As if investing weren’t hard enough already, traders inherently have a number of biases they're constantly battling to overcome to succeed in the world of Wall Street. If you’ve ever felt more concerned about avoiding losses in the market than seeking out gains, you suffer from loss aversion — and you’re not alone.

Birdie Putts

DataTrek co-founder Nicholas Colas recently discussed the behavioral bias of loss aversion, and it doesn’t just affect investors.

A study of professional PGA golfers by Chicago Booth Professor Devin Pope and Wharton Professor Maurice Schweitzer found that golfers make birdie putts 2 percent less frequently than they do par putts of equal distance.

The reason for this underperformance: golfers tend to focus more when missing the putt could result in losing a stroke on their score.

'Play It Safe'

The same study found that birdie putts were on average both softer and less accurate than par putts, indicating even professionals tend to “play it safe” to avoid a difficult par putt if they miss. On average, the study found loss aversion was significant enough to cost the average pro golfer one stroke per tournament.

Investing Implications

In the investing world, Colas said loss aversion is to blame when investors tend to take profits on winning positions too early and hold onto losing positions for too long.

If you are a trader who recognizes this pattern of mistakes in your investing, Colas said setting a clear, well-defined entry and exit strategy before every trade can help.

“Doing so helps cut out irrational behavior stemming from our innate desire to avoid encoding a loss."

These irrational biases can be especially difficult to overcome during periods of extreme market weakness, when fears of heavy losses are most intense.

“Many investors panic out of positions at suboptimal prices during market downturns, for example, or chase performance when a strategy has already lost its momentum,” Colas said.

Overcoming Loss Aversion

Loss aversion is a universal human tendency that can apply to anything from sports to investing to changing jobs. It’s natural to feel strong emotions when making important decisions like how to invest your retirement savings or whether to buy a house.

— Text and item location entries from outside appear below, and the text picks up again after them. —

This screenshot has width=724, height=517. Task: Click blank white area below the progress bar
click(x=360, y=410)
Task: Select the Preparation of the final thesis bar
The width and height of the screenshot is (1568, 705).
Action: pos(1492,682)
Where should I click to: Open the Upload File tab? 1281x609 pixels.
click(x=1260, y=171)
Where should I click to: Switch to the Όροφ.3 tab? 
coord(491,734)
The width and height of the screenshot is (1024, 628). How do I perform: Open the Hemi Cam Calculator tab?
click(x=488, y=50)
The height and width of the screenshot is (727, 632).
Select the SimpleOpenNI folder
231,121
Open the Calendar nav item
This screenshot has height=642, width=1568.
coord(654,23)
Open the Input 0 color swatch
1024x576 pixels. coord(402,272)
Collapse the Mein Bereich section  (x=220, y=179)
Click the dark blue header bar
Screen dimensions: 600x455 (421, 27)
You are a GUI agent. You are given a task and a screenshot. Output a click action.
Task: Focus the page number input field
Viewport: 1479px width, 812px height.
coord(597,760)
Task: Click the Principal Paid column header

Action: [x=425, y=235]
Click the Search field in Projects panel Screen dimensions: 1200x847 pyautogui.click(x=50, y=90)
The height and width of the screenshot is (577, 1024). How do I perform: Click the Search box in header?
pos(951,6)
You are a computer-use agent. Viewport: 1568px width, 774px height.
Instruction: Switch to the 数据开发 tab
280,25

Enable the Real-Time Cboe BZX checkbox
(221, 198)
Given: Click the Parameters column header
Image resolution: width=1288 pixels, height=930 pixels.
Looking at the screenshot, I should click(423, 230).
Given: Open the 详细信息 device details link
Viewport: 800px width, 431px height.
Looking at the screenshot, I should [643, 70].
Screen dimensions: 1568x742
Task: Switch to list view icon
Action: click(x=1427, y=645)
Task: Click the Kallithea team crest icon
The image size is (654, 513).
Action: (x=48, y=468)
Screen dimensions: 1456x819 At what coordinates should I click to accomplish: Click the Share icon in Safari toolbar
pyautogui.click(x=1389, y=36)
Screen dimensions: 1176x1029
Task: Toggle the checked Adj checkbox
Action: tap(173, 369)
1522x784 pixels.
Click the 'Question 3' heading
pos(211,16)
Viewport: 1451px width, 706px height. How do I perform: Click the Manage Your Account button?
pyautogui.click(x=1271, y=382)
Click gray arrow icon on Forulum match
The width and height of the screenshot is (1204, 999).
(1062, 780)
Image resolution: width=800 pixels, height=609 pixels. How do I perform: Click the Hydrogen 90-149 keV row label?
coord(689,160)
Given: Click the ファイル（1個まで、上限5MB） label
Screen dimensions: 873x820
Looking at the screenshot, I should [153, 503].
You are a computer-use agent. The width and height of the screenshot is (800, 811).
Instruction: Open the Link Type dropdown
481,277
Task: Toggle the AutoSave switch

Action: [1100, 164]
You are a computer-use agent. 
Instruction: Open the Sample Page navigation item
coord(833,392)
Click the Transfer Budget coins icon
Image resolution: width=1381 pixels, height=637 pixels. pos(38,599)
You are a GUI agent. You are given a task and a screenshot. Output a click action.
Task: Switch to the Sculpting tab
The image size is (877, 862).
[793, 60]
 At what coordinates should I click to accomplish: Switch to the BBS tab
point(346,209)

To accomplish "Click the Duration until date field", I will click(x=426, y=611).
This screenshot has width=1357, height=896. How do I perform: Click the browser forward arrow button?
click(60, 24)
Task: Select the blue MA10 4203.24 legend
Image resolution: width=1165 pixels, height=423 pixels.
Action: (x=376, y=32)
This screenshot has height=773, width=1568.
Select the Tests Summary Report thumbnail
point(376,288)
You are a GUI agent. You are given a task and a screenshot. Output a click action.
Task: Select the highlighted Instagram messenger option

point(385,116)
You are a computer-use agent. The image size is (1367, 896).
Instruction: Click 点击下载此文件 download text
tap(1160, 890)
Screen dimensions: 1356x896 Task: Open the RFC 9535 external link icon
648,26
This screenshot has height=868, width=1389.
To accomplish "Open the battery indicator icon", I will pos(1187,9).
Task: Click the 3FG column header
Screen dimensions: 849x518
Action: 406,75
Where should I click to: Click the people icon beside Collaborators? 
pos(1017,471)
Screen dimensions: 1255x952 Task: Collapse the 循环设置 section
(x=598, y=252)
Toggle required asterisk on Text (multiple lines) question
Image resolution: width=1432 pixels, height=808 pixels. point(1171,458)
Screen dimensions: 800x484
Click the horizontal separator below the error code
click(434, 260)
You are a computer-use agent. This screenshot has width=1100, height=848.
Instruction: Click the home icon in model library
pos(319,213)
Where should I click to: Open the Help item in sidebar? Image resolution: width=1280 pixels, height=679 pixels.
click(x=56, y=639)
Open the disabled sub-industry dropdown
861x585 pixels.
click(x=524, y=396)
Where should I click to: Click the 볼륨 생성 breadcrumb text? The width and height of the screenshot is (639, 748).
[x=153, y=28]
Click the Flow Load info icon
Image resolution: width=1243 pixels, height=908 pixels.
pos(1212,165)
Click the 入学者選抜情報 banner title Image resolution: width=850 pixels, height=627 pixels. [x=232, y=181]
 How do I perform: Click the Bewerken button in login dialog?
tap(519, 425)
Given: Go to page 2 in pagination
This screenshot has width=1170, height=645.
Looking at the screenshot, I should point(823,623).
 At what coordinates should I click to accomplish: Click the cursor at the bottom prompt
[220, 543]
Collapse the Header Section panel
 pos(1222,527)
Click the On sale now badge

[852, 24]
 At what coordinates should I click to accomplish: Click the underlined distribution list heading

These emotions are important for our survival and help protect the things we value most. However, the best investors don’t let emotions like fear trump ration and reason.

The Market Effect

This week, the SPDR S&P 500 ETF Trust (NYSE: SPY) dropped 1.8 percent over a two-day stretch, and many investors likely endured heavy losses.

Yet for any investors with long-term investing time horizons and stable near-term financial situations, there’s no reason to be panicking or selling good stocks hand over fist simply out of fear the market sell-off could continue for a few weeks or months.